Cannondale have had BB30 CAAD's since CAAD 6 in 2001.

Cannondale are the originators and were the chief promoters of the BB30 standard.

The bottom bracket is a couple of pressed in bearings, and I doubt they were ever manufactured by Cannondale. Regardless of whose bearings they are, the proper tool is needed to R&R them.


----------



## fatbastcaad3 (Jan 6, 2010)

Thanks guys. Its always good to know its a problem with more bikes than just yours when dealing with big shops....


----------



## Dihlin (Aug 18, 2012)

Woops, sorry for the misdirect. Thought CAAD9s didn't have BB30's till a little later. But yeah, I had the same problem with a Peugeot...given it was an old ass Peugeot. Hopefully that thread helped!


----------



## ziscwg (Apr 19, 2010)

fatbastcaad3 said:


> So, my third season on this bike approaches, and its happening again.
> 
> The bearings are coming loose on my bottom bracket again. I get a very loud ticking noise at the bottom of my pedal stroke, just like the last time. They have been re-set into the shell once already, and set in red loctite by the dealer. Anyone having a similar experience?

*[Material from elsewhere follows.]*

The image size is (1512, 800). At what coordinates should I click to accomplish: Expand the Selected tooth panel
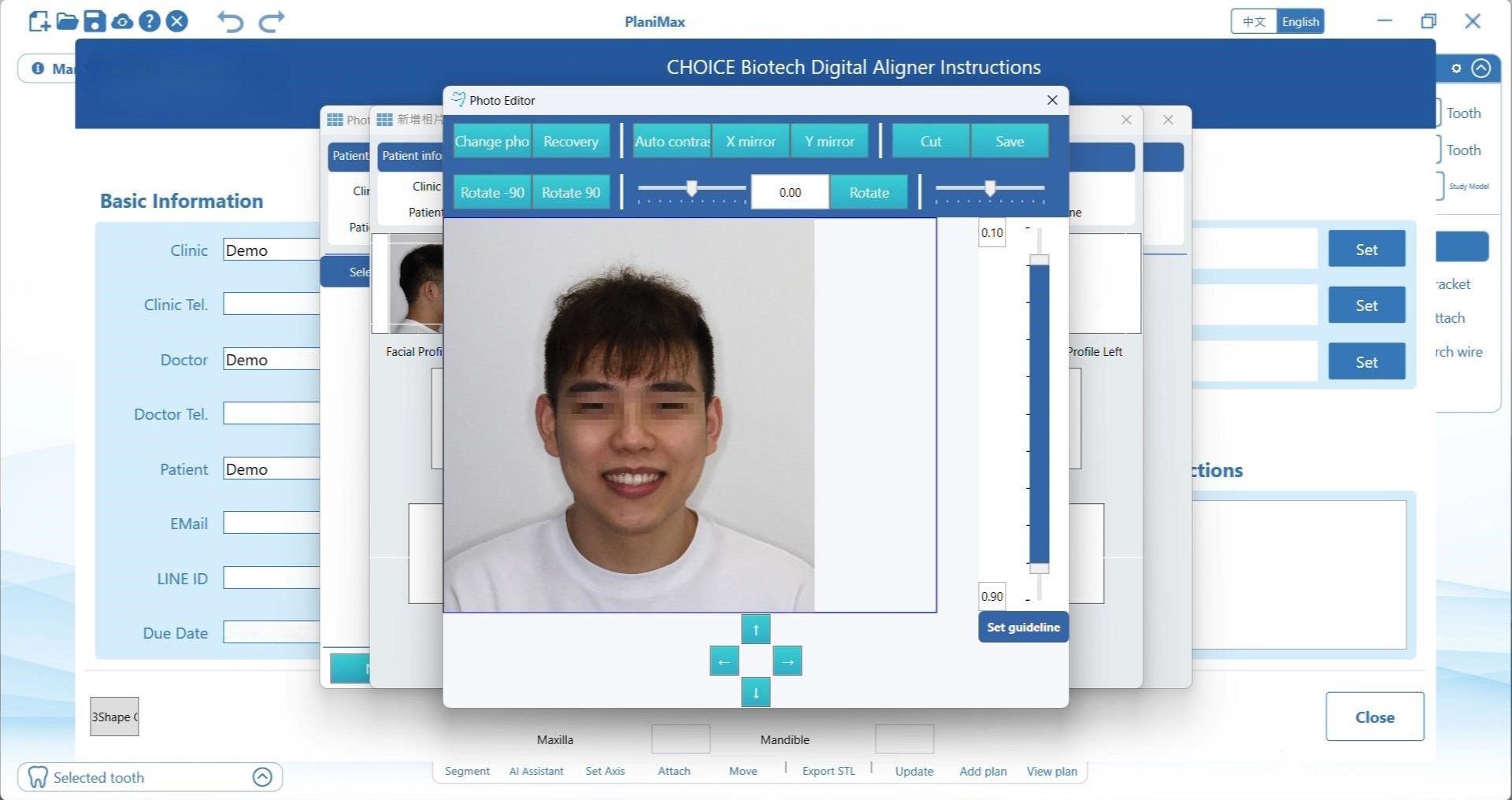tap(262, 777)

The BB30 bearings do wear out. It kind of sucks. You can replace them and they are not expensive ($25). Do follow the instructions from Cannondale, or have your LBS do it.

ParkTool does make a good bb30 removal and insertion tool. I have used it on my CAAD10.


----------



## fatbastcaad3 (Jan 6, 2010)

If those bearings are worn out, Cannondale needs a rethink on BB30. The bike has only got about 2700 miles on it. And a lot of those are on a trainer. I'll be bringing it back to the dealer I got it from in the spring, hopefully they have a better fix nowadays.


----------



## ziscwg (Apr 19, 2010)

fatbastcaad3 said:


> If those bearings are worn out, Cannondale needs a rethink on BB30. The bike has only got about 2700 miles on it. And a lot of those are on a trainer. I'll be bringing it back to the dealer I got it from in the spring, hopefully they have a better fix nowadays.


2700 miles does seem low. I just replaced mine around 5000 I think.

What crankset do you have?


----------



## fatbastcaad3 (Jan 6, 2010)

I have the FSA Gossamer 50/34. I'm wondering if the spindle was damaged the first time around with this. We'll find out Monday, when I can retrieve it from my indoor training class. Thanks all.


----------



## crosscat3 (Jan 25, 2013)

Do you have the preload wavy washer in place?? Not having that present will always lead to a crank...especially the Gossamer loosening up.


----------



## hypercycler (Aug 6, 2010)

I just noticed some ticking noise on the BB30 of my CAAD 10 (took out the chain, spun the crankarm), the bike only got 150 miles so far and less then a month old. :mad2:


----------



## gus68 (Oct 19, 2010)

Sometimes the factory doesnt put enough lube on it.


----------



## fenderfan (Nov 25, 2010)

I thought I was the only one having this problem or I was going crazy :mad2: With about 5K miles I guess I oughta think about replacing my bearings. 

To the OP can you please provide updates on how this turns out?

Thx.


----------



## Cbookman (Jul 2, 2009)

Red loctite isn't for press fit surfaces like the BB30. Loctite 609, which is green, is the correct one to use. Needs to set up for at least 15 minutes to ensure it's beginning to cure before re-installing the crank arms. I left mine with the press on it for 24 hours (that is the full cure speed listed by Loctite). Bearings are cheap too, most any bearing shop will have them or can get them 30mm x 42mm x 7mm - 6806 is the part # to reference.


----------